* Exercise instructions *
Give back exactly the lines that run from the beginning of the entries to the line containing "Given: Click the Проекты briefcase icon", both included, and nothing else.

(Entries taken from a collection)
-- Opening Marker --

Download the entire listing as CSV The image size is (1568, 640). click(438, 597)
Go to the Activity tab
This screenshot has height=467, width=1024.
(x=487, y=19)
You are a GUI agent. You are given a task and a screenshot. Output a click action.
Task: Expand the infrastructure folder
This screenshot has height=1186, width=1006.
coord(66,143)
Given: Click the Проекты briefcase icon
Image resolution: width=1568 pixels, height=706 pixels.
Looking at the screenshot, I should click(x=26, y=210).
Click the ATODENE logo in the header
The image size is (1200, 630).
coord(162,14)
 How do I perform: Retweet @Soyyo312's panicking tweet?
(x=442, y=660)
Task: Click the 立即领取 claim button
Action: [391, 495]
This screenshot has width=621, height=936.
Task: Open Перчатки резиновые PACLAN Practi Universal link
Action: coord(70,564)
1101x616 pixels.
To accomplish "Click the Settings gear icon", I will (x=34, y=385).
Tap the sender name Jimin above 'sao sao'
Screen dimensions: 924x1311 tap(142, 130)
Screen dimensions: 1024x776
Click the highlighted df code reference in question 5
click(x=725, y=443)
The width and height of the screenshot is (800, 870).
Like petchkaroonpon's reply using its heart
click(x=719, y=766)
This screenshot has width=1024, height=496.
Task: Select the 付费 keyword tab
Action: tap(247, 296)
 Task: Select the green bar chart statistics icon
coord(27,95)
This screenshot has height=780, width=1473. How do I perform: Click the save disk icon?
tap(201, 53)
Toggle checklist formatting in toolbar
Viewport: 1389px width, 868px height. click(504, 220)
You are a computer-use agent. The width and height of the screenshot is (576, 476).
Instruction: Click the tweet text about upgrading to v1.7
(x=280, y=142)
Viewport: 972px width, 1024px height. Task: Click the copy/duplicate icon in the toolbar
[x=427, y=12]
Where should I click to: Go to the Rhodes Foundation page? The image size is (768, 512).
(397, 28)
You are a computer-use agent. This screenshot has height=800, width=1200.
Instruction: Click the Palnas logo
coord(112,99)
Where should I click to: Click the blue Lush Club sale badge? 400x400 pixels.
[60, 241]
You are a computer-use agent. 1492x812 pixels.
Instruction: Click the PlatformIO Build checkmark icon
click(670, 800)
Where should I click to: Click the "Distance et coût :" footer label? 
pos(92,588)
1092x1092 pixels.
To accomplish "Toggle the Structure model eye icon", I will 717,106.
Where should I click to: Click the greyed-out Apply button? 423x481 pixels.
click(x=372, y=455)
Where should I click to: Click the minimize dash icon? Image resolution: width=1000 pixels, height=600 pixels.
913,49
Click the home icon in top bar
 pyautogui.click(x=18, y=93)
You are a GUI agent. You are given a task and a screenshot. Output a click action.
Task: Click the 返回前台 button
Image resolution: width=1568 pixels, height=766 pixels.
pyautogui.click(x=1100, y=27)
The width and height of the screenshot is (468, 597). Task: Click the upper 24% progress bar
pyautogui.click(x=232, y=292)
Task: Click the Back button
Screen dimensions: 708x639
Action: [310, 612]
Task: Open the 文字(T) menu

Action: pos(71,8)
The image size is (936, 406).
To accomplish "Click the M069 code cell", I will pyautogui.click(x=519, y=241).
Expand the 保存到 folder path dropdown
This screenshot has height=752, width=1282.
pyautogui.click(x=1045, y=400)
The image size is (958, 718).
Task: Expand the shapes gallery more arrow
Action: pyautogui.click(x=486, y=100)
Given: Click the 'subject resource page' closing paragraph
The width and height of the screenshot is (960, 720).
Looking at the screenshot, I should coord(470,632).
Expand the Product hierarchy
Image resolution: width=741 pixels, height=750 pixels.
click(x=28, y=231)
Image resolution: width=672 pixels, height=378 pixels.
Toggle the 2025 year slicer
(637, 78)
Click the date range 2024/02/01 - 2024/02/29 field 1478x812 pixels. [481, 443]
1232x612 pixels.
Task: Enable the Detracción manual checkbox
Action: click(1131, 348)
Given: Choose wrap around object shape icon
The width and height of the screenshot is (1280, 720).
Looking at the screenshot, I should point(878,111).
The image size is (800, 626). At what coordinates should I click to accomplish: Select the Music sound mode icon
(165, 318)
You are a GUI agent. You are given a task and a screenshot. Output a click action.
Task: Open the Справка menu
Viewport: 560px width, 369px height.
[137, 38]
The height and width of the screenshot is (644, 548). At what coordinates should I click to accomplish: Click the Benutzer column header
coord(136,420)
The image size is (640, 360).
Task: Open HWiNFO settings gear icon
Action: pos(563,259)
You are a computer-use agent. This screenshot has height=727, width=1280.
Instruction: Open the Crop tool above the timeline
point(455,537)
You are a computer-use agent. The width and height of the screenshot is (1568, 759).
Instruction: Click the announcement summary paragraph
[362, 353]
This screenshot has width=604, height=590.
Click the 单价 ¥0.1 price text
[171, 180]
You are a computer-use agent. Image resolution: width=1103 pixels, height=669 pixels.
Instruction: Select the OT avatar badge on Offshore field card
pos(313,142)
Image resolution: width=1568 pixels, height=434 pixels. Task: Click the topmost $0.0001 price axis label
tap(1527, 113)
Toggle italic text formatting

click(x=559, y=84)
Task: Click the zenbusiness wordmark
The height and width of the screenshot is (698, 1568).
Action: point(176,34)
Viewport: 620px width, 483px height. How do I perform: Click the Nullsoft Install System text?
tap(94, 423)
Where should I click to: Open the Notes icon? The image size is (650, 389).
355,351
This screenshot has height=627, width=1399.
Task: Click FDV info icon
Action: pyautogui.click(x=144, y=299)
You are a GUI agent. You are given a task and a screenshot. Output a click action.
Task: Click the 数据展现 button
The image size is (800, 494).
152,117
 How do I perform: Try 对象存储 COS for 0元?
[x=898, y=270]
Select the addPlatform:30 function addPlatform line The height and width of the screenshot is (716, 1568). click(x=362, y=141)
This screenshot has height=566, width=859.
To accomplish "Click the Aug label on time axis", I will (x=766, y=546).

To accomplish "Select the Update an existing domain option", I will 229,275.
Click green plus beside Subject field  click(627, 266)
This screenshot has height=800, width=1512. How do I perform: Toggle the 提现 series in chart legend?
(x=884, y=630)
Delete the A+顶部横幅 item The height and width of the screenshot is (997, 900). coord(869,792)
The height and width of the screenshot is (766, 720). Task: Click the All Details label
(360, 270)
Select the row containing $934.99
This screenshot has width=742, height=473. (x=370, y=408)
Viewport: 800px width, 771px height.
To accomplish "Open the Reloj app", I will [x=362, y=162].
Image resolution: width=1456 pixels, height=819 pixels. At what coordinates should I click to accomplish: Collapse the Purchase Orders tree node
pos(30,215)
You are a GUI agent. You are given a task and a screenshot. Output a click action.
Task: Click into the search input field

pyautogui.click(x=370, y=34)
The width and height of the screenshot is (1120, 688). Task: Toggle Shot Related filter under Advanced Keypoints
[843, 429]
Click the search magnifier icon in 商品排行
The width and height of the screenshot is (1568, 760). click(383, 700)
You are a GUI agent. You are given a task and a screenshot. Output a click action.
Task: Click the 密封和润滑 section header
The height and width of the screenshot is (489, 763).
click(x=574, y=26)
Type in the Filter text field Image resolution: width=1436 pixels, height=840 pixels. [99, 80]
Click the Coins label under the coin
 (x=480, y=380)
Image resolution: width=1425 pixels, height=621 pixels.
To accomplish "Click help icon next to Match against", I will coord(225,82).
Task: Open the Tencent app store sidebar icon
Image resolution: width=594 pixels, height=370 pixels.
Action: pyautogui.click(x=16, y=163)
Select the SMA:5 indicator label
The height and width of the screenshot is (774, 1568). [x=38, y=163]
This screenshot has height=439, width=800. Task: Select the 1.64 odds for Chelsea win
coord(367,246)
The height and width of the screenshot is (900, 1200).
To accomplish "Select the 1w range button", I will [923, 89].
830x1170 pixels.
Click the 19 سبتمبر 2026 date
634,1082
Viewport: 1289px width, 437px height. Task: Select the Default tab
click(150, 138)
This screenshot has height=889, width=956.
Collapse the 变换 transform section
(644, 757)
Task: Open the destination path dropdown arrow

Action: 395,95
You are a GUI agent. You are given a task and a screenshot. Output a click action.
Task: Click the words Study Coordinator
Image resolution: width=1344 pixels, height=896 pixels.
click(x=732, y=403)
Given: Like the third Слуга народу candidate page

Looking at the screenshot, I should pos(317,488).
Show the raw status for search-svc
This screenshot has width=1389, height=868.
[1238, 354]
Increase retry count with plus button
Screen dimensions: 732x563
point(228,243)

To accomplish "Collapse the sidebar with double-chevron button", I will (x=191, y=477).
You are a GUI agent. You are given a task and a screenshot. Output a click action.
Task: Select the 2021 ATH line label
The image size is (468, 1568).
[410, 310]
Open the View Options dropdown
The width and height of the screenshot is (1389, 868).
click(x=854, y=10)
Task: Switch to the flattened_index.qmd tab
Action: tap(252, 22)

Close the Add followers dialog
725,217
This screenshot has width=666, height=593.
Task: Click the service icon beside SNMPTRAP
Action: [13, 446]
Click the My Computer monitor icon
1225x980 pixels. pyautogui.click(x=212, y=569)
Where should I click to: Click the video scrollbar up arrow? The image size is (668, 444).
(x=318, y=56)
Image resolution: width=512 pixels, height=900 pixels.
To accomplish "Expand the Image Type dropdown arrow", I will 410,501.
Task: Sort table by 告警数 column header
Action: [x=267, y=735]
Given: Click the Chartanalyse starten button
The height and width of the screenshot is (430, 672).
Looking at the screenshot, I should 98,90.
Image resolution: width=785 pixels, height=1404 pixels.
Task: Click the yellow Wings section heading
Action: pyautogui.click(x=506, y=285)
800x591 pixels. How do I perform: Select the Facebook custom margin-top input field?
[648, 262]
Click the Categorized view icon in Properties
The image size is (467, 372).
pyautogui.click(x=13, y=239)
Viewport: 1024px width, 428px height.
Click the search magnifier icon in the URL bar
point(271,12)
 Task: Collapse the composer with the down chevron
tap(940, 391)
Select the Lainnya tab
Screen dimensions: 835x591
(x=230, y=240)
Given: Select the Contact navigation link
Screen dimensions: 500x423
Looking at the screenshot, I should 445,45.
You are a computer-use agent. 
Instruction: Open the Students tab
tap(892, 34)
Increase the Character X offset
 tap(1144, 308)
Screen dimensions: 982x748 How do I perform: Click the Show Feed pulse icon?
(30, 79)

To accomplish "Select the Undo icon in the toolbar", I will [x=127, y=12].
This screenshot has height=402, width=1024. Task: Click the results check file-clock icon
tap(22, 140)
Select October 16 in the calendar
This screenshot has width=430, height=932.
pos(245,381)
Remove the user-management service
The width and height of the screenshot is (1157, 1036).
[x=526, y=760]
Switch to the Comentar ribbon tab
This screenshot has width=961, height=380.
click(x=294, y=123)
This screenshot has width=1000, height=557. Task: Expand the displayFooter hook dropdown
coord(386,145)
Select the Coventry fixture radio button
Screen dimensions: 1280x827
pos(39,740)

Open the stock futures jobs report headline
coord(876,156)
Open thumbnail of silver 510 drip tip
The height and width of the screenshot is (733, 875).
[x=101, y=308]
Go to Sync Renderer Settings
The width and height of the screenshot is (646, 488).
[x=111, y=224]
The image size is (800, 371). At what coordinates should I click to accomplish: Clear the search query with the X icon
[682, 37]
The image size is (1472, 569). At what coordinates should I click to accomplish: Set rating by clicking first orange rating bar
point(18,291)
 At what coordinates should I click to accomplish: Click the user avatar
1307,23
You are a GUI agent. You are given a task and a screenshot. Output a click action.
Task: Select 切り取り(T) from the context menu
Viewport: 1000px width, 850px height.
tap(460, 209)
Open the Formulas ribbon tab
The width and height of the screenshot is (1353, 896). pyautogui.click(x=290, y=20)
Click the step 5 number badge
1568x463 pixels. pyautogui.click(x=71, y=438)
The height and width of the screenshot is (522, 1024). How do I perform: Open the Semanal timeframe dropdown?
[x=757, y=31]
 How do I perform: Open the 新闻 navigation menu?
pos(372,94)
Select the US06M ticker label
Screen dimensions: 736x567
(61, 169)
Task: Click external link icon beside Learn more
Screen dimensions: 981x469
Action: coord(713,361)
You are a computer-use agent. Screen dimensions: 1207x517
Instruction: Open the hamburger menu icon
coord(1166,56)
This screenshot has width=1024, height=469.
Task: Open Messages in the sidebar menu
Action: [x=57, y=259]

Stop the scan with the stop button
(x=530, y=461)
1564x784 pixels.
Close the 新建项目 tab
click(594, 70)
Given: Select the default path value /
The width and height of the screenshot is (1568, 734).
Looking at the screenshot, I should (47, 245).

-- Closing Marker --

* Answer to this task *
Download the entire listing as CSV The image size is (1568, 640). click(438, 597)
Go to the Activity tab
This screenshot has height=467, width=1024.
(x=487, y=19)
You are a GUI agent. You are given a task and a screenshot. Output a click action.
Task: Expand the infrastructure folder
This screenshot has height=1186, width=1006.
coord(66,143)
Given: Click the Проекты briefcase icon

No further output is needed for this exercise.